● RECORD EXTRACTS:
*-*-*

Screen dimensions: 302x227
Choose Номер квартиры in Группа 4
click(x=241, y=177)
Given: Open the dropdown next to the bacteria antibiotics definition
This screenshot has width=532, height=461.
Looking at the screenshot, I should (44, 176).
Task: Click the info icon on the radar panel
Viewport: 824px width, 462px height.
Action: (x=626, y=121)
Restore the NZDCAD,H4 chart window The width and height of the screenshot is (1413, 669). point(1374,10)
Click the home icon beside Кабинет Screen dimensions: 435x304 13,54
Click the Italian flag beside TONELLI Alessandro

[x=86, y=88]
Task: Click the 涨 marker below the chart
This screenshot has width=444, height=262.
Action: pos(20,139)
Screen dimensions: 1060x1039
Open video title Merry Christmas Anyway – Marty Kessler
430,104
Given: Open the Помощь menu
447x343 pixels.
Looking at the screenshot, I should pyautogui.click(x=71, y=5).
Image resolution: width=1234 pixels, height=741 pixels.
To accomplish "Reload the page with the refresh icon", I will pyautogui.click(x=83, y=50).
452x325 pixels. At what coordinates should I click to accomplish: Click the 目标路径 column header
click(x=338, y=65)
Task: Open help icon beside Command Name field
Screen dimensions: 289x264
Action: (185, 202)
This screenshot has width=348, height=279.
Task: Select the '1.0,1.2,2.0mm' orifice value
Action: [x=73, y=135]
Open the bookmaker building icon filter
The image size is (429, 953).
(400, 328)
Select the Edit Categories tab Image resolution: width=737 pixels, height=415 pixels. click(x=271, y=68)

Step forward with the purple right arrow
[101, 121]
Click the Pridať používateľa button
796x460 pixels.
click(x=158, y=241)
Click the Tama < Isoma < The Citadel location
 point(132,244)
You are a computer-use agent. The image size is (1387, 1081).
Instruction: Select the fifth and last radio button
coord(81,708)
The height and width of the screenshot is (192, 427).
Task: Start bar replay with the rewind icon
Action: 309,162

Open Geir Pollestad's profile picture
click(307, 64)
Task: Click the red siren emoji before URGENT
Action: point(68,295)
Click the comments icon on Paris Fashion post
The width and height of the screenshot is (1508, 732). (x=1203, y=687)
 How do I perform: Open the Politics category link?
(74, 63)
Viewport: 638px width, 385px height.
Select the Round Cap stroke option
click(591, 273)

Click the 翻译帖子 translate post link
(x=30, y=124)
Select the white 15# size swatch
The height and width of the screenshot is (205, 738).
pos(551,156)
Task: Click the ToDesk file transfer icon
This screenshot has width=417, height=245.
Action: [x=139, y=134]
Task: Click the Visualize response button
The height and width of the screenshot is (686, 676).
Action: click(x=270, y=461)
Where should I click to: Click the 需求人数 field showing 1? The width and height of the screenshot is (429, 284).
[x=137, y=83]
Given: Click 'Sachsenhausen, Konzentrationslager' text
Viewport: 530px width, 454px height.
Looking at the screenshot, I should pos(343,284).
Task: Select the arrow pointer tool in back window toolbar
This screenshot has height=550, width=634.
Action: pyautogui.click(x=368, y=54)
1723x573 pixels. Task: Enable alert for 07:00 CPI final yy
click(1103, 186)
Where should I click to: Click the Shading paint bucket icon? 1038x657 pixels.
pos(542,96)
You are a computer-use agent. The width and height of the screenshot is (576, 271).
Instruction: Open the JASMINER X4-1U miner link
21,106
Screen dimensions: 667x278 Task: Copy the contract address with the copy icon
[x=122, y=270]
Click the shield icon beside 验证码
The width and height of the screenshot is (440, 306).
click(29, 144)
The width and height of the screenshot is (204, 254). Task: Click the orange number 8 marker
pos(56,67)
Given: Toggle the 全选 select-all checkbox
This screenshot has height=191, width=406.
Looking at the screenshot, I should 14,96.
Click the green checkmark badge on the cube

*-*-*

● WORK ORDER: Look above for every line with the word "chart" and copy it.

● YOUR RESPONSE:
Restore the NZDCAD,H4 chart window The width and height of the screenshot is (1413, 669). point(1374,10)
Task: Click the 涨 marker below the chart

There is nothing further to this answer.